Dual microenviromental adaptive response against antiangiogenic therapies and its clinical implications. Tumours can exhibit a dual different adaptive response, vascular ‘normalisation’ (associated to hypoxia correction) or vascular pruning (associated to increased hypoxia), that would be determined by the type of antiangiogenic agent, dynamic changes in the concentrations of pro- and antiangiogenic factors, administration timing, and tumour type. Vascular normalisation corrects oxygenation leading to a metabolic switch. This metabolic reprogramming requires the interaction of several specialised cell lineages in the tumour microenvironment and it is characterised by an increased in dependence on mitochondrial metabolism.
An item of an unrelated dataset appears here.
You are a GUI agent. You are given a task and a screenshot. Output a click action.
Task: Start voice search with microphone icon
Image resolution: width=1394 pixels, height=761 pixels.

Upon this situation tumours become vulnerable to mitochondrial inhibitors inducing the phenomenon of metabolic synthetic lethality. The process may not be homogeneous: some tumour areas may experience hypoxia correction and others hypoxia increase. In this case, an alternative model proposes a metabolic compartmentalisation of tumours. In hypoxic regions cells import and metabolise glucose, whereas in normoxic regions tumour cells activate lactate catabolism leading to the upregulation of mTOR signalling. The resulting upregulation of mTOR signalling could be disrupted by the administration of mTOR inhibitors. Finally, the reprogramming may not be limited to cancer metabolism: vascular pruning and increased hypoxia as response against antiangiogenics can be associated with an immunosuppressive phenotype opening an opportunity for the novel immunotherapies.